There has been a lot of chatter about the IPL’s TV ratings having dropped this year. I have also written about the games becoming a tad boring, with bowlers becoming mere bystanders. Having said that, the drop in ratings is not something that needs to be celebrated. Anyone doing so is making a mistake. The IPL is India’s only global sporting brand and, while constructively critical suggestions are welcome, it is plain foolish to be happy about the ratings having dropped. The success of the IPL is an Indian story that needs to be celebrated, not berated. We need to take pride in the property and ensure that it gets better over time.

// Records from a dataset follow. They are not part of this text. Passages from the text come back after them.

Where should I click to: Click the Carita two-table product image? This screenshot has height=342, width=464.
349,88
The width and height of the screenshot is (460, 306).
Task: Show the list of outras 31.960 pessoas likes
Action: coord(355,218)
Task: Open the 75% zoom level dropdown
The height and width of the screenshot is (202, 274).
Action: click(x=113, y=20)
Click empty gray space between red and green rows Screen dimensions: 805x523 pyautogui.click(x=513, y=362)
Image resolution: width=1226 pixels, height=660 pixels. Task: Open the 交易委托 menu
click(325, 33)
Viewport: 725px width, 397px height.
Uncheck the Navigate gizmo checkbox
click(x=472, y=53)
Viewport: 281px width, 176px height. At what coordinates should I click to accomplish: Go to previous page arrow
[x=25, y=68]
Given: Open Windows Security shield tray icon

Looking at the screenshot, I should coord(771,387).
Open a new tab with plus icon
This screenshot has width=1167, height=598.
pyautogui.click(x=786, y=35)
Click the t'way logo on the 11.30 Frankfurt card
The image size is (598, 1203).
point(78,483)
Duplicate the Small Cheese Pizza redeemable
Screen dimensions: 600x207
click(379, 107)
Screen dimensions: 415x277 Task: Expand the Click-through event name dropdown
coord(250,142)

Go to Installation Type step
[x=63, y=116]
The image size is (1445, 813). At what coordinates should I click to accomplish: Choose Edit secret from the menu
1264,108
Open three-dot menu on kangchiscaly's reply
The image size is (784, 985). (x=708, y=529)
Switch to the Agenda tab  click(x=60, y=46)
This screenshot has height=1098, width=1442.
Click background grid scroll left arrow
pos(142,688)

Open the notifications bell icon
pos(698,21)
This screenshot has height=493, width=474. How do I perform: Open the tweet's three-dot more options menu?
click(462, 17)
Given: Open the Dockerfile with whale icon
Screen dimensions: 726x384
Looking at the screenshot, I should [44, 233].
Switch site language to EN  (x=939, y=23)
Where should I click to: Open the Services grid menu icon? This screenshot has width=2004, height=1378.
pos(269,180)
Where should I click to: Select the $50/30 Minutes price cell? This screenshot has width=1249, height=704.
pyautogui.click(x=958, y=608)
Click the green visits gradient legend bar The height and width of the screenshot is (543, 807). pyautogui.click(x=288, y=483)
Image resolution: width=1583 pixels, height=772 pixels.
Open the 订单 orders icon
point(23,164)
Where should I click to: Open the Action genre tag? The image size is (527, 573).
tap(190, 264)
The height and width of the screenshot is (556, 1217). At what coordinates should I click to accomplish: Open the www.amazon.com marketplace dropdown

I have seen two different types of reactions to the numbers dropping. First, people have turned defensive and cited the digital example, saying the numbers haven’t really dropped but rather that people’s consumption patterns have changed. While this is indeed true, it is also true that television numbers, net-net, have fallen. So, there is no need to be defensive. Rather, we need to introspect and see how the numbers can recover again.
The second reaction is as if this is a welcome development and, finally, the IPL juggernaut has started to stutter. I can’t digest this reaction at all. It is our own property, and yet it seems we don’t want it to be successful. You can indeed feel fatigue or frustration with bowlers being taken out of the game, but that doesn’t mean you would want the property to fail.

What we tend to forget when we say such things is how big an ecosystem depends on the IPL. It is not just the players and the broadcasters. It is also the small vendor sitting outside Eden Gardens, Chinnaswamy or Wankhede, making a few hundred rupees on every match day. It is about the water sellers outside these stadiums who wait for April-May and the IPL to make some money that will last them the next few months. It is about the transport, hospitality, aviation and hotel industries as well.
With the world struggling to deal with the shock of war, industries in the country are already under pressure. Taking away income from them does not really help. The IPL is a safe bet, and many depend on the competition to stay stable. To see them unsettled would only be uncomfortable and disturbing, and there is nothing to be happy about in that. I don’t think the naysayers think about any of this while feeling pleased about the lower numbers this year.
India needs the IPL. It has made us the nerve centre of global cricket and has been at the core of the BCCI’s financial muscle. It has also prompted the start of the WPL and has offered hundreds of women an opportunity to make it big. The truth is that the IPL is at the core of the Indian cricket ecosystem, and no one should feel happy seeing it falter. It is wrong to do so, and there are no two ways about it.